Welcome back. Today, we’re here with Tami Young. She’s one of the owners of Young Construction and her and Dan have three children, Michael, Josh and Olivia. Josh and Michael are twins and Michael was actually born with spina bifida. October is spina bifida awareness month. So, we thought we would do an awareness campaign for the month of October. We’re going to talk about how we can help as a community and what it is.
When I was first pregnant and I got the diagnosis, I had no clue what Spina Bifida was. It happens in the first month of pregnancy and it’s when the spinal cord doesn’t develop completely/close all the way.
Did they see that on the ultrasound?
Yep. I saw it on a specialty ultrasound at about 20 weeks because I had twins. I still remember the day of getting that diagnosis. They were born at 36 weeks so you knew ahead of time.

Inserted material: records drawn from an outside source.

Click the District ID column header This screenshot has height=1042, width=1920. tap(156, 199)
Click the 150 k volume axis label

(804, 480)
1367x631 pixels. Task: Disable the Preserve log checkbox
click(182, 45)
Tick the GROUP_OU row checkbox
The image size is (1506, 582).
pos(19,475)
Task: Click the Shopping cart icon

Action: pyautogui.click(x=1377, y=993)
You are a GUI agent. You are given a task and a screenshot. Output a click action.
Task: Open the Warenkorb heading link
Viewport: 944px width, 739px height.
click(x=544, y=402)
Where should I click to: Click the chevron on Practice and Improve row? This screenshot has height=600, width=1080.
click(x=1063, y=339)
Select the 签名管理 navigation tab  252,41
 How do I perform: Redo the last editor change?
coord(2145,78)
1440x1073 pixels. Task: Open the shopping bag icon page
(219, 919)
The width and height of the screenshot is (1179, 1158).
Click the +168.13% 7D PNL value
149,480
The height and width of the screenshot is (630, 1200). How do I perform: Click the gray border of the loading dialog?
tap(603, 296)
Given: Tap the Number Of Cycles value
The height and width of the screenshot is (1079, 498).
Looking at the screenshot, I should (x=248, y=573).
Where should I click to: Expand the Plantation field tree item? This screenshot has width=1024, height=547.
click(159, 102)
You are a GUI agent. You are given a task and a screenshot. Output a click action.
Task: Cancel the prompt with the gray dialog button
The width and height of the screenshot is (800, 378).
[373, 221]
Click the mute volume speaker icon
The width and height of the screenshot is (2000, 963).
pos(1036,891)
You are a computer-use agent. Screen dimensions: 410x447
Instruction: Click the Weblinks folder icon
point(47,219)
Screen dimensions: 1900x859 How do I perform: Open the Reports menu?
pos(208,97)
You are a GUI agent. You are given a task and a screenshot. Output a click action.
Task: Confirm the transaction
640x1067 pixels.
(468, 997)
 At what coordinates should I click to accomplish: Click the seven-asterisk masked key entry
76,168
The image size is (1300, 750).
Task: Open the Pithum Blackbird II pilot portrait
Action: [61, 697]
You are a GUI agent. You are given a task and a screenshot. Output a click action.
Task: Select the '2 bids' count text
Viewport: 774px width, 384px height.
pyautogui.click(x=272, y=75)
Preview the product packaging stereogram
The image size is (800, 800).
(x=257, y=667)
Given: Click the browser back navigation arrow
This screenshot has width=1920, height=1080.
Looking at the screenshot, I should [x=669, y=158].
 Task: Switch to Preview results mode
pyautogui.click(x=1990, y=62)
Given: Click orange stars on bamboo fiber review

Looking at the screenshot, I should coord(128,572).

Yes, we knew that Baby A – later to be Michael had the birth defect and Baby B – later to be Joshua didn’t. I think that Spina Bifida is something that we need to educate our health field on. You know, when we said, what is spinal bifida? The doctor says, “If you think your child’s going to play football, you need to think again, cause he’s not going to play football.” And they also gave us an alternative options if we did not want to have a child that had a disability. So, I think we need to one educate that a disability is not a negative thing that, there’s a lot of ABILITIES in disabilities that children bring out to families and communities. Two our communities need to be advocates for children with disabilities and what to do when a child or pregnant mother is diagnosed with a disability.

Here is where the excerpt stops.